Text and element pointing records
## START

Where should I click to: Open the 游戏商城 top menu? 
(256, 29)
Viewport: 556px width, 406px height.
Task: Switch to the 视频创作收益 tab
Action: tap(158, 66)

## END

GOAL.
Select every line of the items above that contains the word "click" and copy it. Case counts, so a match must have the same capitalization.

PROBLEM SOLUTION.
Where should I click to: Open the 游戏商城 top menu? 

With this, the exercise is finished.